WORK INSTRUCTIONS » Print every line of the listing below, starting with the line that holds "You are a GUI" and going on through the line that holds "The image size is (1071, 1026).", both included, and print nothing else.

RECORDS TO USE »
★ ★ ★ ★ ★ ★ ★

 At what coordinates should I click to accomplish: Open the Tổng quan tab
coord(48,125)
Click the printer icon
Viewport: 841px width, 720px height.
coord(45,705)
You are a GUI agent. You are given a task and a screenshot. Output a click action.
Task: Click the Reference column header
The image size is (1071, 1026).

★ ★ ★ ★ ★ ★ ★

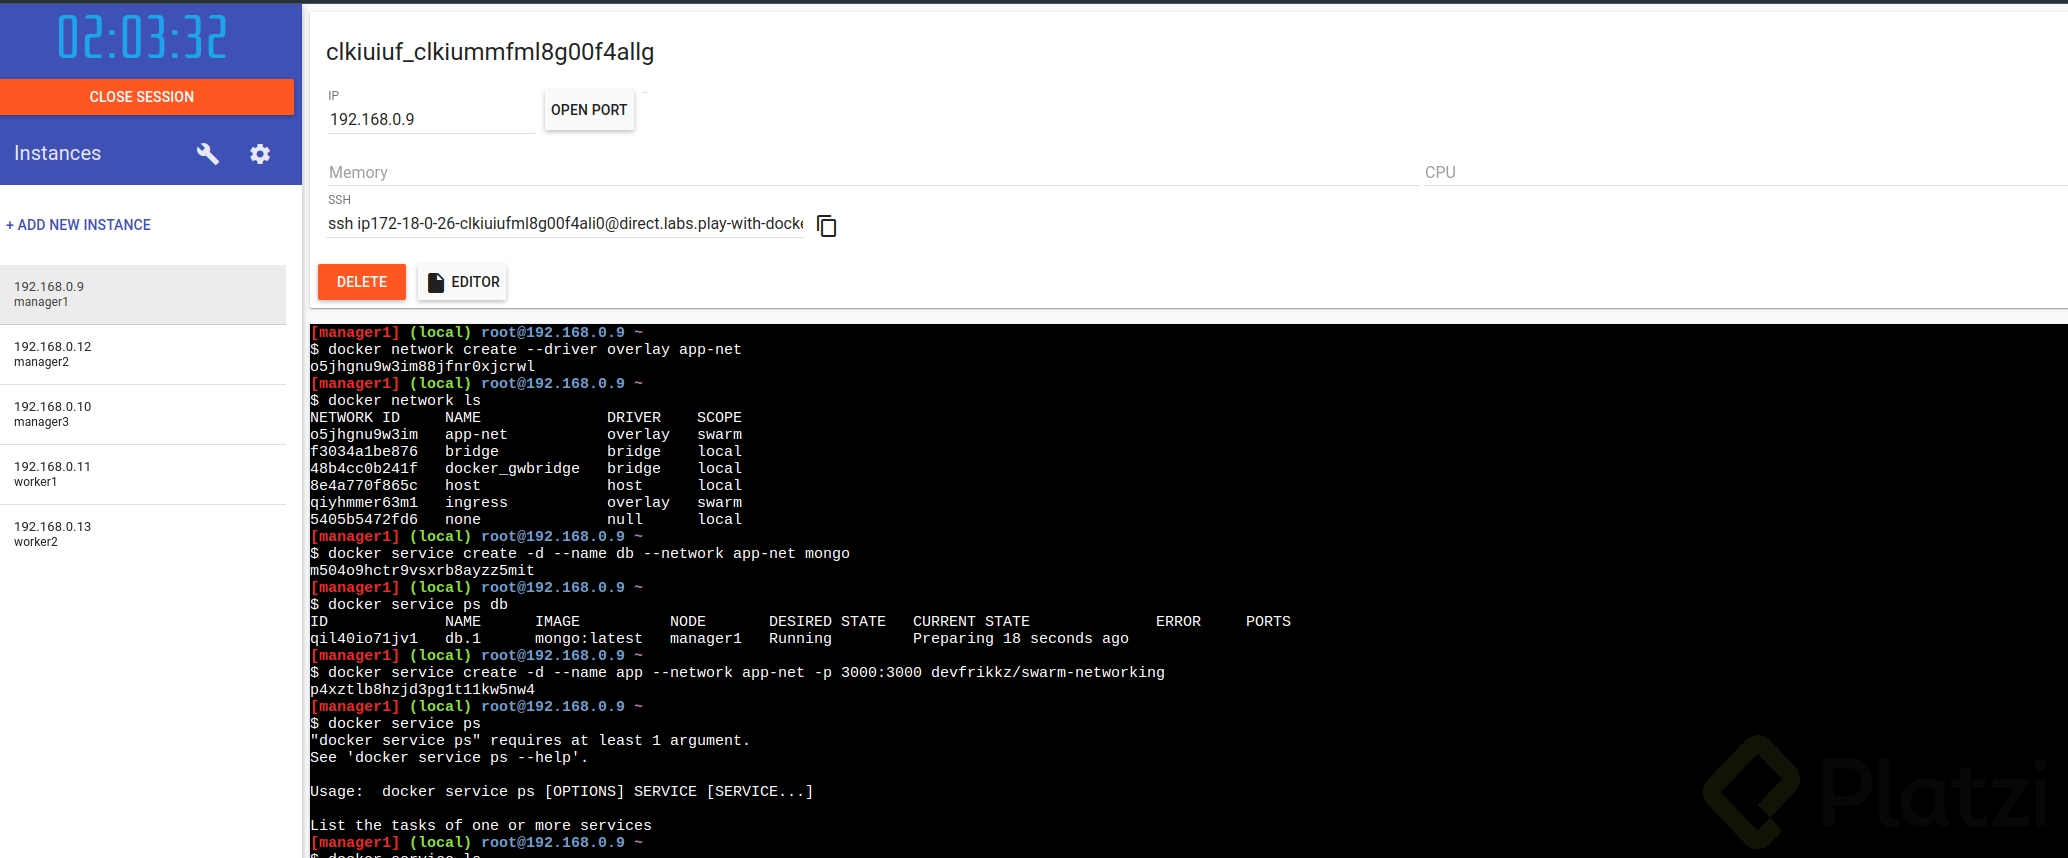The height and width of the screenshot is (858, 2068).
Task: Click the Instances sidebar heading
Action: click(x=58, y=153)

★ ★ ★ ★ ★ ★ ★

TASK RESULT »
You are a GUI agent. You are given a task and a screenshot. Output a click action.
Task: Click the Reference column header
The image size is (1071, 1026).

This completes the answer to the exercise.